Una de las asignaturas pendientes de nuestro sistema educativo es la falta de flexibilidad para adaptarse a las nuevos tiempos. Si nos damos una vuelta por la mayoría de los centros educativos, no encontraréis en sus actividades extraescolares nada relacionado con la programación, mucho menos en horas lectivas. Este nuevo lenguaje, que desde mi punto de vista, está al mismo nivel de importancia que el inglés por ejemplo, debería tomarse más en serio si no queremos estar a la cola de Europa. Esta semana, en el Campus que Google acaba de abrir en Madrid, hemos empezado con una nueva actividad dentro de los GDGs con el fin de que muchos padres conozcan esta tecnología y empiecen a exigirla en sus centros educativos.

A los niños les gusta crear, y les gustan los ordenadores, las tablets, los teléfonos. Démosles herramientas que les permitan no solo ver videos o jugar a juegos, démosles lo necesario para que puedan aprender mientras juegan.
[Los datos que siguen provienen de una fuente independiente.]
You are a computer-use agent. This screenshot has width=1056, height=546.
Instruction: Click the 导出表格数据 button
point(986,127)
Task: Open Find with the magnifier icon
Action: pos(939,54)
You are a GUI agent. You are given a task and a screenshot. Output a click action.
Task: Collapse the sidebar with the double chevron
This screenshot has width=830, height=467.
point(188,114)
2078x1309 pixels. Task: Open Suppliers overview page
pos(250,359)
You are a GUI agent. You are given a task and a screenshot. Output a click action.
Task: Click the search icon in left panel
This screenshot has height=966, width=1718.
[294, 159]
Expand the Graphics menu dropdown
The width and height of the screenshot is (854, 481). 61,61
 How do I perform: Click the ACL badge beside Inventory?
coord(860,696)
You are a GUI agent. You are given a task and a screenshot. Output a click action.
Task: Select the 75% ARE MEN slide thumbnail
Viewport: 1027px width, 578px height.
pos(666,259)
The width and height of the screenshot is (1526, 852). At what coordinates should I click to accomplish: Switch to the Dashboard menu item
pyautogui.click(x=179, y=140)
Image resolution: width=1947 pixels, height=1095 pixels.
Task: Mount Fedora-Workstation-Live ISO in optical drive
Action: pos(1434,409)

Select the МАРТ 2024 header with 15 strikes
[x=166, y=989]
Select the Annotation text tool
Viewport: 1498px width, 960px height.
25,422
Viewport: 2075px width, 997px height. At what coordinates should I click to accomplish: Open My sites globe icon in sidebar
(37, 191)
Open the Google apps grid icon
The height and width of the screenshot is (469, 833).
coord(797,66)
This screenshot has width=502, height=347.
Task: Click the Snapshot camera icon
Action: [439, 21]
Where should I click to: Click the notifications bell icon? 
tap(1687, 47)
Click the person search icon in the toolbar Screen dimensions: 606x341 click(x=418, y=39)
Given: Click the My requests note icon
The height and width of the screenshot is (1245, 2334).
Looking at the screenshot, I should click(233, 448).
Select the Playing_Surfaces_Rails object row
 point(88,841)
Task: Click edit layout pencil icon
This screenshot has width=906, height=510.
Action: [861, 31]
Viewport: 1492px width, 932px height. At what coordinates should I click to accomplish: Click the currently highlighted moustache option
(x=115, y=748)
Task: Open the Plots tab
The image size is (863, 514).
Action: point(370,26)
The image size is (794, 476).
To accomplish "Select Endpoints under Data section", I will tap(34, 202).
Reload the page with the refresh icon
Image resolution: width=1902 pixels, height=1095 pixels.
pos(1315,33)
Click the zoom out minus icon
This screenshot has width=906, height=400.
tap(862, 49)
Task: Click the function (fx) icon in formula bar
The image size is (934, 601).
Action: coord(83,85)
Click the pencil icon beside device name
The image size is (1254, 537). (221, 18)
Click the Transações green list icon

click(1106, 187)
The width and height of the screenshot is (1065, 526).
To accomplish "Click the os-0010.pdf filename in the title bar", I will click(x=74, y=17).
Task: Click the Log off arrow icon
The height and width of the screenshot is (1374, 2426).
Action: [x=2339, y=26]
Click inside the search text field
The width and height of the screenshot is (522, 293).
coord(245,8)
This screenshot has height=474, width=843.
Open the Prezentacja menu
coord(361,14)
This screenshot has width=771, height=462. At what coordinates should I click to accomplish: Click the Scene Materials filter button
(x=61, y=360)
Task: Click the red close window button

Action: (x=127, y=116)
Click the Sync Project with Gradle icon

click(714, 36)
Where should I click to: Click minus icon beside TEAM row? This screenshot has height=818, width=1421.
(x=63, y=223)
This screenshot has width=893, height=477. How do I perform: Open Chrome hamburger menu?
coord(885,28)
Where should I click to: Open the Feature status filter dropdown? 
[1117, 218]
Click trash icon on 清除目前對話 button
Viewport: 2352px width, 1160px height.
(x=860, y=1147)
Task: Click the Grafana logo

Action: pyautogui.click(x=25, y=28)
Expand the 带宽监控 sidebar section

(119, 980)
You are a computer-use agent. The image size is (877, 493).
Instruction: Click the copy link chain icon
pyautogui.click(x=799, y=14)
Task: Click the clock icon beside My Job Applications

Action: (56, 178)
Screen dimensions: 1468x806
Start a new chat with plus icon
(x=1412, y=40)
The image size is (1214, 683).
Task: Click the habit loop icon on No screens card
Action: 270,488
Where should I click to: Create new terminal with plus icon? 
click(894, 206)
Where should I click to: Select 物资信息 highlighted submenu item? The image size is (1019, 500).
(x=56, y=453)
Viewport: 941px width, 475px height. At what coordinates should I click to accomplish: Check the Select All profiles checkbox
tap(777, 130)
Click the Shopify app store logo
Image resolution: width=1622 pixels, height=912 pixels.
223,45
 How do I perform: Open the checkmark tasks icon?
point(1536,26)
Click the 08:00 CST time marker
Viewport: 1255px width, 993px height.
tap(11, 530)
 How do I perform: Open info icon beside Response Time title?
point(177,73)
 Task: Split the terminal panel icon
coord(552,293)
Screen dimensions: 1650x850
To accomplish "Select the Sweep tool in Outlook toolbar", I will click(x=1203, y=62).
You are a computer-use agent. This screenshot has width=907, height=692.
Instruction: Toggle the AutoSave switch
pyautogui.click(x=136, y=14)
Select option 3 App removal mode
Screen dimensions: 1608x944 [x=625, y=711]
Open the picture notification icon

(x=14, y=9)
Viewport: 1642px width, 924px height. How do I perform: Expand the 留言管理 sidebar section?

De todo lo que ha sucedido, me quedo algo que me ha llamado la atención y se podría repetir en muchos otros lugares. Había un chaval que venía con su profesora de clases particulares, se quejaba de que había perdido el interés por todo y que no sabía qué iba a hacer con el. Pues ese chico ha sido uno de los ganadores del hackathon, ha descubierto que le encanta programar. No sabemos si algún día será el fundador de una startup de éxito, pero si es una certeza que ha encontrado en la programación un interés que no tenía antes de venir al GDG Kids. Solo por esto merece la pena lo que estamos haciendo.